Passage -
** Begin **
Defendant filed a general demurrer and filed special exceptions as follows: "And defendant specially excepts to said petition because (1) it does not allege that the legal or equitable title to the engine and other machinery was ever in plaintiff; (2) it appears from said petition that plaintiff was merely an agent or broker, and hence has no such right of action as claimed against defendant, of which exceptions defendant prays judgment." The demurrer and special exceptions were overruled. Defendant also filed plea of general denial and cross-action for damages occasioned by delay in making delivery of the engine. To this cross-action the court sustained exceptions urged by the plaintiff, and upon trial peremptorily instructed the jury to return a verdict for plaintiff, which was accordingly done.

By proper assignment of error appellant complains of the action of the court in overruling defendant's general demurrer and special exceptions, and contends as a proposition that A. M. Lockett Co., Limited, was merely the agent of the I. E. Greenwald Company, and was therefore not the proper party to bring this action. Our Supreme Court, speaking through Judge Brown, says: "The general rule is that one who contracts as agent cannot maintain an action in his own name and right upon the contract. * * * To this general rule there are four exceptions generally recognized by the courts and text-writers: First, where the agent contracts in his own name; second, where the agent does not disclose his principal, who is unknown; third, where by the usages of trade the agent is authorized to act as owner of the property; fourth, where the agent has an interest in the subject-matter of the contract, and in this case, whether he professed to act as agent or not." Tinsley v. Dowell, 87 Tex. 23, 26 S.W. 946.
** End **
Records for the exercise -
** Begin **
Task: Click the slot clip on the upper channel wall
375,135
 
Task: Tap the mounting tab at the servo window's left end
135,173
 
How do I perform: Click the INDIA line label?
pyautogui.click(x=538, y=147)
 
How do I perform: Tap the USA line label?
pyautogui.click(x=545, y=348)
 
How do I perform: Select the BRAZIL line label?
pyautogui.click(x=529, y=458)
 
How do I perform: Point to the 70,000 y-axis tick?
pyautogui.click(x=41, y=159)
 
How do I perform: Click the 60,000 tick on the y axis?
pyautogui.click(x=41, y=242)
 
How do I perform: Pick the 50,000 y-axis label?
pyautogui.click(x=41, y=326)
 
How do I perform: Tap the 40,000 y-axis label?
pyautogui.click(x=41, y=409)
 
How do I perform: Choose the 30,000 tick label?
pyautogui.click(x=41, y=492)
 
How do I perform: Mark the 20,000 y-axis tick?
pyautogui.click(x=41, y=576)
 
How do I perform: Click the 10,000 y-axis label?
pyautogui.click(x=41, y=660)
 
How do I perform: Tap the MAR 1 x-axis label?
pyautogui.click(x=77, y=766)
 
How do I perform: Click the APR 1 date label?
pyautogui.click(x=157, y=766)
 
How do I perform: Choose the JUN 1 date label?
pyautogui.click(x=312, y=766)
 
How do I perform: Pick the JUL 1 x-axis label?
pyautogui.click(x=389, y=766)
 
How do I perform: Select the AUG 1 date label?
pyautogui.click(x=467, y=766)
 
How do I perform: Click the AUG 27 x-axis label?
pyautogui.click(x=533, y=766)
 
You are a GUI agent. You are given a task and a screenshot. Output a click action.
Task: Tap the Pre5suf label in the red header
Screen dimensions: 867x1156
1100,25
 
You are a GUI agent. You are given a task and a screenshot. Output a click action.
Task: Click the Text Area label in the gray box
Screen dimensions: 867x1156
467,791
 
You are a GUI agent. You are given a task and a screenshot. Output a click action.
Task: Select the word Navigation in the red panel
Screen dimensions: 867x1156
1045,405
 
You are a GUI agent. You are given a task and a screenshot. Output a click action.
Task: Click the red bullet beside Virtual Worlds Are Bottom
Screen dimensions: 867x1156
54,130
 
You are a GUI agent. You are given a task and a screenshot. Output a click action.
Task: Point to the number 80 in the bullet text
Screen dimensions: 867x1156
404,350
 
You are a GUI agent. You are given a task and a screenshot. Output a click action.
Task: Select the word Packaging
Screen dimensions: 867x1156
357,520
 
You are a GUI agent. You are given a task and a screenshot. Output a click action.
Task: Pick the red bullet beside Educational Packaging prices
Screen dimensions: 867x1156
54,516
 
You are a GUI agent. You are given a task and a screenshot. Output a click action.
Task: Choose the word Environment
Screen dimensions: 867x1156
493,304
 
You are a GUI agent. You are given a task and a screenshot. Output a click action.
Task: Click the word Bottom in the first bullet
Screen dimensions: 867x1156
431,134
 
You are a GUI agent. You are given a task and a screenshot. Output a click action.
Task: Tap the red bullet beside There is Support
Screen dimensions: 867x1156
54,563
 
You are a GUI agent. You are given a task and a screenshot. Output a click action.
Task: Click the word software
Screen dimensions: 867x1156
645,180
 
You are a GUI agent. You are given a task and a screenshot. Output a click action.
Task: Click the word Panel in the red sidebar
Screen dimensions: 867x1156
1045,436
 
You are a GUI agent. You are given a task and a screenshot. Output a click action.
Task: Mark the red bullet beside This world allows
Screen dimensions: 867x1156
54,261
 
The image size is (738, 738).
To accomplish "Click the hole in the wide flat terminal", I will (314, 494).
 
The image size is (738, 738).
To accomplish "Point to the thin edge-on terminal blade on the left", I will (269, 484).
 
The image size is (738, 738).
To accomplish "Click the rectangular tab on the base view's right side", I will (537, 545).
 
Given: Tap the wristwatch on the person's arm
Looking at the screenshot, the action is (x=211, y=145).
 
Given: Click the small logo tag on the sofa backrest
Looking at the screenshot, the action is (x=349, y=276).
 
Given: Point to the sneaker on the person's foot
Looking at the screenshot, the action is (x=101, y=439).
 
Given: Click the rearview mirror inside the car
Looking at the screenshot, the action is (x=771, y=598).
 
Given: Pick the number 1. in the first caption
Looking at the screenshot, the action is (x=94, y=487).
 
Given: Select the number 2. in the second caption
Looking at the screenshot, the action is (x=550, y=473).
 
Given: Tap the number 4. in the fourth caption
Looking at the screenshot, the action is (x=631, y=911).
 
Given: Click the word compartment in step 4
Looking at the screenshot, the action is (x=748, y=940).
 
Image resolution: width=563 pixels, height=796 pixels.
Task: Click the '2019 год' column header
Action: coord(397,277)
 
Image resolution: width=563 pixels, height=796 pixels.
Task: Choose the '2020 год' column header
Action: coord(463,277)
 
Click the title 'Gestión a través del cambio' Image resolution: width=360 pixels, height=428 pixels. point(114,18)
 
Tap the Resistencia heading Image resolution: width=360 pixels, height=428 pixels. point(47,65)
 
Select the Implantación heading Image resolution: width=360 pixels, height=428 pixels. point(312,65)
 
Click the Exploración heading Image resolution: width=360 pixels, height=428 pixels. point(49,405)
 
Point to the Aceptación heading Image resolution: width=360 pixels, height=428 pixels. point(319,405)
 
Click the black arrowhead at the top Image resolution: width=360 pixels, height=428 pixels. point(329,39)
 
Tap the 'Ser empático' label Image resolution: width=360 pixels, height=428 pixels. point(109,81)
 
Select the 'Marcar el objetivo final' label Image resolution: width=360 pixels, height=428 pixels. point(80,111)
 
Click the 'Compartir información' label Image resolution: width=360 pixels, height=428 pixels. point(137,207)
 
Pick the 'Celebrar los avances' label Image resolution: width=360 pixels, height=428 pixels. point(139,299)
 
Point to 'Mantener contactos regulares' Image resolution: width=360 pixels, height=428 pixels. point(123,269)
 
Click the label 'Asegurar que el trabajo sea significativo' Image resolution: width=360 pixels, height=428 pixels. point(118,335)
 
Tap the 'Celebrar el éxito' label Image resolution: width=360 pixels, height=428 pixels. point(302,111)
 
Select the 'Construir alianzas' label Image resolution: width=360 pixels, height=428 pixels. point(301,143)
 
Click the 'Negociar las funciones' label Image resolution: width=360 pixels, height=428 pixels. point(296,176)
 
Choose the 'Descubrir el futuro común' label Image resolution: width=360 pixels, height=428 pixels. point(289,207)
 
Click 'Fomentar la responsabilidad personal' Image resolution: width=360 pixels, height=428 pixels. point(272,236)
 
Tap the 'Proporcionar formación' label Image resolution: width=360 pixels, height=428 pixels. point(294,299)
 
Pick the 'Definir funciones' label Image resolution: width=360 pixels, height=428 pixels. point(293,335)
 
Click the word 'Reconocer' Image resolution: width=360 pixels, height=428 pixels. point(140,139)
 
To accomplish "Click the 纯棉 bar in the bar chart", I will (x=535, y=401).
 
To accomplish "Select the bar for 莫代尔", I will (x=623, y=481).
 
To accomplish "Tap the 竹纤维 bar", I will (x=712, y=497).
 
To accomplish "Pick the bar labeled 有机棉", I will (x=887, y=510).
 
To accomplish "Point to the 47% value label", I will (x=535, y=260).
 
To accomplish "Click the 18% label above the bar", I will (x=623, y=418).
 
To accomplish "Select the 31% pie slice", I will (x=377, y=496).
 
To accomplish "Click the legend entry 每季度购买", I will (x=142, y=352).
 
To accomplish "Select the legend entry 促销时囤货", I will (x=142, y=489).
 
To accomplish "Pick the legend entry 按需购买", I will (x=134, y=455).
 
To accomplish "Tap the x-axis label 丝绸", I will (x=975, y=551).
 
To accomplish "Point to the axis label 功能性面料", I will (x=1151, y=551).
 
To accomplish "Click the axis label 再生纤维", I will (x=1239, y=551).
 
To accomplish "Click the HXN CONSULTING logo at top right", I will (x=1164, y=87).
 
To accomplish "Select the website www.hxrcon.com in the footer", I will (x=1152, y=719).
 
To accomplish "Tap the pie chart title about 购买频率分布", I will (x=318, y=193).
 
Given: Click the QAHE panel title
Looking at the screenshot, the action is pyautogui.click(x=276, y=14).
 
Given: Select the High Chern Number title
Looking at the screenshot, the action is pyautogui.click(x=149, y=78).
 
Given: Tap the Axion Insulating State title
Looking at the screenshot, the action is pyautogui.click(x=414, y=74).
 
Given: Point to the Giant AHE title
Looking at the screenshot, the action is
** End **
Written request A -
In the records, rescale the coordinates in the answers by 1.25, rounding to whole numbers with halves rounded up, and write out those lines again with their requests unchanged. Begin at the line that contains "Tap the 'Celebrar" and stop after the line that contains "Select the 'Construir", giving only those lines.
Written request B -
Carry the passage on the agent's right to sue in its own name forward from its final sentence.

Output A -
Tap the 'Celebrar el éxito' label Image resolution: width=360 pixels, height=428 pixels. point(378,139)
 
Select the 'Construir alianzas' label Image resolution: width=360 pixels, height=428 pixels. point(376,179)

Output B -
As in the case just cited, plaintiff's case cannot in any way be said to fall within the second or third exceptions, and to sustain its right to sue it must bring itself within the first or fourth exceptions, or both. The inquiry then is whether the plaintiff contracted in its own name, or whether it had such an interest in the subject-matter of controversy as would authorize it to bring the suit. It is evident from the contract that the plaintiff is not bound because it does not promise anything, and, unless both plaintiff and defendant are bound so that an action could be maintained by either against the other for a breach, neither will be bound. We think this proposition axiomatic, not admitting of being overthrown so long as the law requires something of value as a consideration for a contract. In the contract plaintiff merely recommends certain machinery, which is to be manufactured and delivered to defendant by another, and quotes a price. Construing the contract, therefore, the plaintiff, having made no promise, is not bound, and, not being bound, it follows that the defendant's promise rests on nothing, and is not bound; the contract as between them being void. As said in Tinsley v. Dowell, supra: "Generally, it is necessary that a contract should be mutually binding upon both parties in order to sustain an action by one for its enforcement, or for damages for its breach." From the contract itself it appears that the only promise is the one made on the part of the manufacturers and the defendant; the proposition submitted being as follows: "The manufacturers promised shipment of this material within 90 days of receipt of full information, the fulfillment of this promise being contingent upon strikes, accidents, and delays beyond their control." This promise was the one accepted by the defendant, the fulfillment of which being upon the manufacturer, who in the instant case is I. E. Greenwald Company, and not plaintiff, and therefore the plaintiff, not having promised and not being bound, would not be liable for damages for any breach of the contract by I. E. Greenwald Company. It follows from what has been said that plaintiff's case does not come within the first exception.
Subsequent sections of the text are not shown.